While there still seems to be no clear directive, in his bizarre televised cabinet meeting on Wednesday, February 26, 2025, President Trump suggested that the 1 million employees who hadn’t responded with a list of their five accomplishment for the week were “on the bubble” and could be fired.
I would like to end with two examples of how very flawed this whole process is. Independent analyses of the savings claimed by Elon Musk and DOGE are wildly inaccurate. On February 18, 2025, The New York Times reported:
The Department of Government Efficiency, the federal cost-cutting initiative championed by Elon Musk, published on Monday a list of government contracts it has canceled, together amounting to about $16 billion in savings itemized on a new ‘wall of receipts’ on its website.
Almost half of those line-item savings could be attributed to a single $8 billion contract for the Immigration and Customs Enforcement agency. But it appears that the DOGE list vastly overstated the actual intended value of that contract. A closer scrutiny of a federal database shows that a recent version of the contract was for $8 million, not $8 billion. A larger total savings number published on the site, $55 billion, lacked specific documentation …

On Wednesday, February 26, 2025, AP News published a detailed analysis of savings DOGE claimed they had made by cancelling contracts:
Data published on DOGE’s ‘Wall of Receipts’ shows that more than one-third of the contract cancellations, 794 in all, are expected to yield no savings. That’s usually because the total value of the contracts has already been fully obligated, which means the government has a legal requirement to spend the funds for the goods or services it purchased and in many cases has already done so.
Finally, it is pretty clear that the one place Elon Musk and his DOGE accomplices aren’t looking to reclaim money is from Elon Musk’s pocket. Because Musk has benefitted from local, state, and federal grants and subsidies to the tune of $38 billion:

Elon Musk and his cost-cutting U.S. DOGE Service team have been on a mission to trim government largesse. Yet Musk is one of the greatest beneficiaries of the taxpayers’ coffers. Over the years, Musk and his businesses have received at least $38 billion in government contracts, loans, subsidies and tax credits, often at critical moments, a Washington Post analysis has found, helping seed the growth that has made him the world’s richest person.

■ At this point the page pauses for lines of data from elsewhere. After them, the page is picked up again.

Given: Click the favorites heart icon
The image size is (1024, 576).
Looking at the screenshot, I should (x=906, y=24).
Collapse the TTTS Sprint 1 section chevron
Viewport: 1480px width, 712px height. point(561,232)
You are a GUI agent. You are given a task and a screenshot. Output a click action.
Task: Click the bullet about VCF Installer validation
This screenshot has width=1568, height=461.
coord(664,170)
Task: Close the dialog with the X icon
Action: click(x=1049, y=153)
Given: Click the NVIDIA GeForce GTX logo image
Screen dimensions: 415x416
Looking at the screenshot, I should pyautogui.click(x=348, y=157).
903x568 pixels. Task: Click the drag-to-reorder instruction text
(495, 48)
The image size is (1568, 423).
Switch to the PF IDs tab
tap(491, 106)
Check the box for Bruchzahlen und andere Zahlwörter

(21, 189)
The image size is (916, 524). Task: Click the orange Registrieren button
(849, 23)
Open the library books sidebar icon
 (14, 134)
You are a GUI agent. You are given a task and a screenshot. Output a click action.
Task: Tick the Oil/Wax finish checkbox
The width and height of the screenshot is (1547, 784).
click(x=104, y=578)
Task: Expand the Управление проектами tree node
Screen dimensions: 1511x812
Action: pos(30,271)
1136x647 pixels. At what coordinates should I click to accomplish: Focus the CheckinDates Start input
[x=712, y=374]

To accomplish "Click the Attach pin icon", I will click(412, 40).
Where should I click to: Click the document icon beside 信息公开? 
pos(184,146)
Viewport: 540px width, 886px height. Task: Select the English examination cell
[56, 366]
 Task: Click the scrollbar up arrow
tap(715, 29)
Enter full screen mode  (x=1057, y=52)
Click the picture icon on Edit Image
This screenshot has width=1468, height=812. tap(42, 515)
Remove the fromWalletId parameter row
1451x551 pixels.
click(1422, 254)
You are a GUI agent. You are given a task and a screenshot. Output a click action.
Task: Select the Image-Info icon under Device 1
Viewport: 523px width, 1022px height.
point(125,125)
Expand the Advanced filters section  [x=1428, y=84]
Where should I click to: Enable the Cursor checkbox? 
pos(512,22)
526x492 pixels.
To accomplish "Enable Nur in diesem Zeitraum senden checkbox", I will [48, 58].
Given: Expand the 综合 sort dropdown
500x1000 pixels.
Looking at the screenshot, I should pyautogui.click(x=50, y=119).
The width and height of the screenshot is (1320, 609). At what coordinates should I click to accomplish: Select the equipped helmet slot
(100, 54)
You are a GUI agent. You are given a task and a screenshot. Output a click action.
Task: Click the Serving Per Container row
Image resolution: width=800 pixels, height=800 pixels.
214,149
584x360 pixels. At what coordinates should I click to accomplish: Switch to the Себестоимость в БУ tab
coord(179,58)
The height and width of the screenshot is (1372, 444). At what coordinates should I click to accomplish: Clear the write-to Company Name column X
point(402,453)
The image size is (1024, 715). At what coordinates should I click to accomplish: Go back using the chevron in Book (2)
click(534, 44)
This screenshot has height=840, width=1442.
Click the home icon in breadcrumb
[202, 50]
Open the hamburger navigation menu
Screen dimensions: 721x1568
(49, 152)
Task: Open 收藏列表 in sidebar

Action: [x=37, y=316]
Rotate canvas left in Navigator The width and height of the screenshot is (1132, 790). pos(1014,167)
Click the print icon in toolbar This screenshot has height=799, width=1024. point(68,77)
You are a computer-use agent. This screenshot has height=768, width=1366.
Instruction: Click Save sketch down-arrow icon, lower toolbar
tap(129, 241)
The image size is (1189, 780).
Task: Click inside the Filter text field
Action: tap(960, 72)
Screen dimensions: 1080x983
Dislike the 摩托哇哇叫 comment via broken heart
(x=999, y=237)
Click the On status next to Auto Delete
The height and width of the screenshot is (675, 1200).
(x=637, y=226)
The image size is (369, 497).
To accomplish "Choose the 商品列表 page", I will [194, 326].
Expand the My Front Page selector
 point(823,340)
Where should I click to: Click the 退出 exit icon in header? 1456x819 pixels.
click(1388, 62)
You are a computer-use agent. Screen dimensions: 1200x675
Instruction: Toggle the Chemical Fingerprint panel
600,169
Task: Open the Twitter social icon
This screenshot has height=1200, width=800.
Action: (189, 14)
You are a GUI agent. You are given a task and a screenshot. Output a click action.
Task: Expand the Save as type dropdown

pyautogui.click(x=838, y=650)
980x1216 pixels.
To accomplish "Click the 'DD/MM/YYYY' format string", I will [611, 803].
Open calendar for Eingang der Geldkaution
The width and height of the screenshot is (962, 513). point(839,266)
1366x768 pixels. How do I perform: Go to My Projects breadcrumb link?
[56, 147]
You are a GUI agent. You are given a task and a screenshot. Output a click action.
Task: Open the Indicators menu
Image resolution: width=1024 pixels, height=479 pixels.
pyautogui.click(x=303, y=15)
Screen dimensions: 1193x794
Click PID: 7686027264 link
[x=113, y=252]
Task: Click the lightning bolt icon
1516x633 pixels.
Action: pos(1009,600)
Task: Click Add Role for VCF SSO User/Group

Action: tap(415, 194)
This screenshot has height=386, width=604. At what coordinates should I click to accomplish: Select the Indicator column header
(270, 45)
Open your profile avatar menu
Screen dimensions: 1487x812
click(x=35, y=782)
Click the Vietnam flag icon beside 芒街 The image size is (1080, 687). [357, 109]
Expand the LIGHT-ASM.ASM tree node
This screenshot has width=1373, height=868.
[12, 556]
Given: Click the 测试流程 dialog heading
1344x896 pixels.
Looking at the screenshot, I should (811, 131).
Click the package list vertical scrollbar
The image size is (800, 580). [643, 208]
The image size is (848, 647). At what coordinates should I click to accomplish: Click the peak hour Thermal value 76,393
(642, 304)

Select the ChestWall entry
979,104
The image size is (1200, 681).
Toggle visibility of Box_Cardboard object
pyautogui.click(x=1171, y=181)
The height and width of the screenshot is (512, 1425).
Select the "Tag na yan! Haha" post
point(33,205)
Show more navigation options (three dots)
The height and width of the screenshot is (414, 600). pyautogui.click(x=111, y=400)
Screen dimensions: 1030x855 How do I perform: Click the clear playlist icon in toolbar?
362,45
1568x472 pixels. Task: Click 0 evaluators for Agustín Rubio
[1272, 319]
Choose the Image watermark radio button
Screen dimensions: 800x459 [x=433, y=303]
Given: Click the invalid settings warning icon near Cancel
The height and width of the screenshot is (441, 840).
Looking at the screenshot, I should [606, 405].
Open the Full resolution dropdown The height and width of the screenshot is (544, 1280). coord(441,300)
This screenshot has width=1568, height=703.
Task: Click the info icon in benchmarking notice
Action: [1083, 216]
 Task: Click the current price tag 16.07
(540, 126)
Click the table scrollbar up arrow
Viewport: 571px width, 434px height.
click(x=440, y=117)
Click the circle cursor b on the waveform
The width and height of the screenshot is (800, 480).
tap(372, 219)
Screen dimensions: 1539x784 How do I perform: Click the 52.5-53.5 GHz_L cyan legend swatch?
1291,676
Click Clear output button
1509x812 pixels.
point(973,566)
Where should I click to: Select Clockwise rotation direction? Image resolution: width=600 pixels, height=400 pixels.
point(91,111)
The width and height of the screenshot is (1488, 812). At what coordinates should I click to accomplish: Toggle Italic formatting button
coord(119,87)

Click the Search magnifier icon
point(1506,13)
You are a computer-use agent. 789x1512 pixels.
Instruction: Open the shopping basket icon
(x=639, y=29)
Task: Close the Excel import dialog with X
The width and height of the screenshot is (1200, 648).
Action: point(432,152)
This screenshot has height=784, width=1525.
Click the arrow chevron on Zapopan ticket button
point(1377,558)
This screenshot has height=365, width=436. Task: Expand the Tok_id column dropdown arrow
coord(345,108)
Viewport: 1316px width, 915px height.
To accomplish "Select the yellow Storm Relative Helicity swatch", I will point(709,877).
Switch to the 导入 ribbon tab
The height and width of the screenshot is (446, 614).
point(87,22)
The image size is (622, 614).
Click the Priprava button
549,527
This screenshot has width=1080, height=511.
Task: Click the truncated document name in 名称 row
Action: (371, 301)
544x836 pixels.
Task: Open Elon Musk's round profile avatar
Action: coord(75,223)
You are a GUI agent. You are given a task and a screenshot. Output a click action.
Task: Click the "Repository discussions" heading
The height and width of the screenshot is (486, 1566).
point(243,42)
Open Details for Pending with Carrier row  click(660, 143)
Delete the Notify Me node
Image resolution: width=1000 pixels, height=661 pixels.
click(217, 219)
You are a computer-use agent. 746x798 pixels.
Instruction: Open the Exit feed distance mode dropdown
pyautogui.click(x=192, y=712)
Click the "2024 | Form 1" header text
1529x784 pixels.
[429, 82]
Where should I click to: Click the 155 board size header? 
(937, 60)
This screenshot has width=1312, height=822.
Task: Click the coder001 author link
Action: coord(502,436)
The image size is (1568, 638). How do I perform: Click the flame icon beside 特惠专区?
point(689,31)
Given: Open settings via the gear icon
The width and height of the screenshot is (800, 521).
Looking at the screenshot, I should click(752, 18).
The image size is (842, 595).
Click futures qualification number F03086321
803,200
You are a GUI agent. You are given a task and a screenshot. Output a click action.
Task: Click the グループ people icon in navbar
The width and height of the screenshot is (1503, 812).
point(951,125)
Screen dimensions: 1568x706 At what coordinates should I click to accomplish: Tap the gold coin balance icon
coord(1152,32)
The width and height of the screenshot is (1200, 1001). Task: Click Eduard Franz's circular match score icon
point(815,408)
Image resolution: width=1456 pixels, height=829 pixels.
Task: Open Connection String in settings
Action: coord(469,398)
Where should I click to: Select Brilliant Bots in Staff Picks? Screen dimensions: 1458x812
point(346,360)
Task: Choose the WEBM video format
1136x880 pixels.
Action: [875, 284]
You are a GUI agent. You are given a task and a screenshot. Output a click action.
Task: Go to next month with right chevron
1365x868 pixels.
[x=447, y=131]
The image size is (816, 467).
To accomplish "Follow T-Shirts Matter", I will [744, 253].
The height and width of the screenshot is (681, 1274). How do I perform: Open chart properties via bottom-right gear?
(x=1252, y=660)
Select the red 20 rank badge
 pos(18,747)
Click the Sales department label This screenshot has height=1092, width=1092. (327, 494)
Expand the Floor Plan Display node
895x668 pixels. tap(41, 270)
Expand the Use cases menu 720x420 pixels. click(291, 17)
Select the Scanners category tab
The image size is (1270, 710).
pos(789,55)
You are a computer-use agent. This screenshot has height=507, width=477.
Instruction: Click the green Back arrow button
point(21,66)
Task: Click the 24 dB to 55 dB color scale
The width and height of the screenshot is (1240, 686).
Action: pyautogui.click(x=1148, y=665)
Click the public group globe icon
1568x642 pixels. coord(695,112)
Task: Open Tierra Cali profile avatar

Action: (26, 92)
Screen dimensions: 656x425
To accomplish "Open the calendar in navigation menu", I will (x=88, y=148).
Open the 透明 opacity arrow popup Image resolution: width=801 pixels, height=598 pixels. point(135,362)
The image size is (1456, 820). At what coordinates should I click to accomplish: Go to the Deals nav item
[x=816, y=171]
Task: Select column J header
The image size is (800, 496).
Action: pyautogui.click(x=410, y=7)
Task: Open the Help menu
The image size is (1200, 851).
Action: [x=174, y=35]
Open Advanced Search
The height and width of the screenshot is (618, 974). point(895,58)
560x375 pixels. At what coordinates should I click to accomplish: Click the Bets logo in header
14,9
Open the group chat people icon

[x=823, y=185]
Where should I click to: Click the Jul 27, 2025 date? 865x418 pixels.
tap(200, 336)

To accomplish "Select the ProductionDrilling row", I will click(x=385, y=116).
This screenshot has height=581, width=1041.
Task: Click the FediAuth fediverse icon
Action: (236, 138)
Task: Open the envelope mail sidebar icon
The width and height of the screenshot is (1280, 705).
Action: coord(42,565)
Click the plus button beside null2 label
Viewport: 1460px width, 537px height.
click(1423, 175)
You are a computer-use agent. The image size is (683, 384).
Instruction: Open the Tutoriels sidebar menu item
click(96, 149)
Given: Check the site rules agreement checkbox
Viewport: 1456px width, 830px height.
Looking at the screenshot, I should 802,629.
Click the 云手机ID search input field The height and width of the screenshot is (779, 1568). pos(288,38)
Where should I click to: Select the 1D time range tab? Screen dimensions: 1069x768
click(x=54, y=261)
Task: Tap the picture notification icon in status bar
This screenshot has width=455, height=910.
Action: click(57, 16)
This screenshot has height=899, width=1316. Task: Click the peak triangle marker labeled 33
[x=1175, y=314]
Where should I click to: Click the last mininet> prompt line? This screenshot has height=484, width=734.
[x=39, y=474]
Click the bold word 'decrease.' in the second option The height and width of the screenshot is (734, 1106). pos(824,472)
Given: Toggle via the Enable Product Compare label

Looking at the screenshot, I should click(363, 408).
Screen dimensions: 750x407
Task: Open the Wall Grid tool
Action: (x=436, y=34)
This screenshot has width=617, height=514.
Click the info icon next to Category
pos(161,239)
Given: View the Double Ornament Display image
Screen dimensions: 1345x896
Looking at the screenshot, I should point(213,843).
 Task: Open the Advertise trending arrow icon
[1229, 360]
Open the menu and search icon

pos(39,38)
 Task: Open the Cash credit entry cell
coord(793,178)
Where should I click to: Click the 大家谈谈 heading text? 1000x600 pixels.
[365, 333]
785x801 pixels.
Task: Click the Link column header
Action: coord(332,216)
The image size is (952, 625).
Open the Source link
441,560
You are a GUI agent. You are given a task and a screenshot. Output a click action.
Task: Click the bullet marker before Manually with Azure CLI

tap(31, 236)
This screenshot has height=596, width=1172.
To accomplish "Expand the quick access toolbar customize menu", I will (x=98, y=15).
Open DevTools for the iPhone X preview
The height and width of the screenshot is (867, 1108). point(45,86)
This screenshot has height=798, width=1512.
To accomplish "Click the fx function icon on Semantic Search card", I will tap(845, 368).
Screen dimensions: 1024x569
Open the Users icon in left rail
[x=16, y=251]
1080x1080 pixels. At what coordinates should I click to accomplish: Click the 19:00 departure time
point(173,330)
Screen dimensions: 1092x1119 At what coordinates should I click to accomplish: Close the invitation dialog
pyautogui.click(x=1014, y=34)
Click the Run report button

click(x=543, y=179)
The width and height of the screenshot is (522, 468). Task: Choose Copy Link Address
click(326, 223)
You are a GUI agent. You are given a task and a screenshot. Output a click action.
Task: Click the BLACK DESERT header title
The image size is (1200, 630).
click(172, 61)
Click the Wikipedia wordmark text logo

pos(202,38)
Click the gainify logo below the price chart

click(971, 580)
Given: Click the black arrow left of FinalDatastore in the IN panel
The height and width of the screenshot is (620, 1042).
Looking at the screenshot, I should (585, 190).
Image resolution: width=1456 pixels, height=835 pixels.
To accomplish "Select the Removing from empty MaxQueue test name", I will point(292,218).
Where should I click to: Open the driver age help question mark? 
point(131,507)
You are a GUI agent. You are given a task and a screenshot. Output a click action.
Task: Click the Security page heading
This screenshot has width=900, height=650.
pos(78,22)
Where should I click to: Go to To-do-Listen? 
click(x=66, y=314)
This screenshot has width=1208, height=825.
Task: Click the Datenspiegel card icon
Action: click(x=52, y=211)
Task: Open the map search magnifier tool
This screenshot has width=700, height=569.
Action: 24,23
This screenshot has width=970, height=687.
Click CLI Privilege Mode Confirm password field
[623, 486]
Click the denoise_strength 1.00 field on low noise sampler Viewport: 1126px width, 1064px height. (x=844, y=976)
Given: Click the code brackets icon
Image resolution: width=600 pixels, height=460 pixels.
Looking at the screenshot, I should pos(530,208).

The payments stretch back more than 20 years. Shortly after becoming CEO of a cash-strapped Tesla in 2008, Musk fought hard to secure a low-interest loan from the Energy Department … When Tesla soon after realized it was missing a crucial Environmental Protection Agency certification it needed to qualify for the loan days before Christmas, Musk went straight to the top, urging then-EPA Administrator Lisa Jackson to intervene …
There is hypocrisy, and then there is hypocrisy times 38 billion. The last person who should oversee how our government spends our money is someone who has wrested so much more than his fair share of our money for himself. How crazy is it to rely on someone who demands accountability from everybody else yet has fought so hard to evade it himself? Only a crazy and corrupt king would have picked Elon Musk for the job.